Well, I glad my hens are so hot on their literacy, I think. Better than my sixth form who think that Neopolitan ice-cream gets its name from Napolean Boneparte. That was a bit of a worry, I can tell you, especially as their exam is less than three months away and they shouldn't even be thinking about ice-cream.

Anyway, I thought, 'Enough of this malarkey,' and I rugby-tackled Mrs S, eye-patch, carrot and all, and shovelled her into the pod, safe and sound for the night. I think in doing so I may have startled Mrs Pumphrey because she produced her first egg of spring today. I was surprised - didn't think we'd be seeing any more eggs as they are both over four years old now, but good for her is she still feels able to pop 'em out.

My blog today was going to be about some data analysis I was forced to do after school, but in the two hours since I've been home, it has been consigned to the darkest recess of my mind like something nasty in the woodshed, as Aunt Ada Doom would say.

And as my colleague said as we made our way to our respective cars - 'Data analysis? Who gives a sh...'

Beeeeeeeeeeeeeeeeeeeeeeep!

Saturday 25 February 2012

Saturday Showers and Enormous Pants

I went and had a haircut today. And whilst I had a haircut (note that I didn't say, 'a haircut and colour', which is my usual menu du jour at the hairdresser but more of that later) I left Andy in charge at home because Dave the Plumber was due to visit 'sometime in the morning', he didn't specify when but then plumbers don't, do they?

And the reason that Dave the Plumber was visiting was twofold - 1) the new shower has sprung a teeny tiny occasional dribble of a leaklet and 2) the downstairs bathroom is feeling a bit jaded and jealous of the upstairs bathroom posh-hotel-make-over look and thinks it deserves a bit of a tart-up, too.

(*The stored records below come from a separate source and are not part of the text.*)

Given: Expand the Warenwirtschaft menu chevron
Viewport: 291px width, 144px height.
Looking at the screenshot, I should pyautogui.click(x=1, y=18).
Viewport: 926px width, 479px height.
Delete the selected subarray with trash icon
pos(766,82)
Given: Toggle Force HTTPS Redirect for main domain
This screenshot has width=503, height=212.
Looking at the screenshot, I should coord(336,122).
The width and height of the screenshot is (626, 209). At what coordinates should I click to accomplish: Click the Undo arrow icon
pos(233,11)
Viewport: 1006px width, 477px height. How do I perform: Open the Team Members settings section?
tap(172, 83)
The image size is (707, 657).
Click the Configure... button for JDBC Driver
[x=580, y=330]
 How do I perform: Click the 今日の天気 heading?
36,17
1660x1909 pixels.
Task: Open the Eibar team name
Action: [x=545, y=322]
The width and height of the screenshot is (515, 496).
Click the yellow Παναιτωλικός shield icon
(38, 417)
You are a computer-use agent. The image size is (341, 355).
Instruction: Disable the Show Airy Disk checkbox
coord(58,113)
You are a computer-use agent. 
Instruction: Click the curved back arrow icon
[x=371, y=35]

Andy texted me as I emerged from my haircut (not colour) with the message, 'I think Jam and Jerusalem may have arrived' which wasn't code for some mad old relative turning up unexpectedly and wanting to be entertained and please could I come home NOW!? but that the postman had delivered Series 3 of that wonderful TV series by Jennifer Saunders. 'Jam and Jerusalem' is like 'The Darling Buds of May' - I watch it when I get the urge to live in a Middle England all-lovely-and-nice community, where quaintly funny things happen every day and everyone knows your name and there is no spitting and swearing and people have dogs called Pip and Badger. I've watched the first two series over the last weekend or so whilst being creative with the cross-stitching and felt in need of the third and last series as I am experiencing wistfulness and desire to escape the midst of Overcrowded Kent.

The postman had also delivered, I was to discover later, the Classic Chillout Piano Music CD which I ordered at the same time because I wanted some plinky-plonky background music to write to. I now await two books for my March reading programme - a Jane Austen biography and another Stella Gibbons novel - and my Amazon bonanza will be complete.

Anyway, where was I? Oh yes, well, Andy joined me in town just before mid-day for a tea and baguette lunch at our favourite tea shop, Dave the Plumber having been, inspected and gone.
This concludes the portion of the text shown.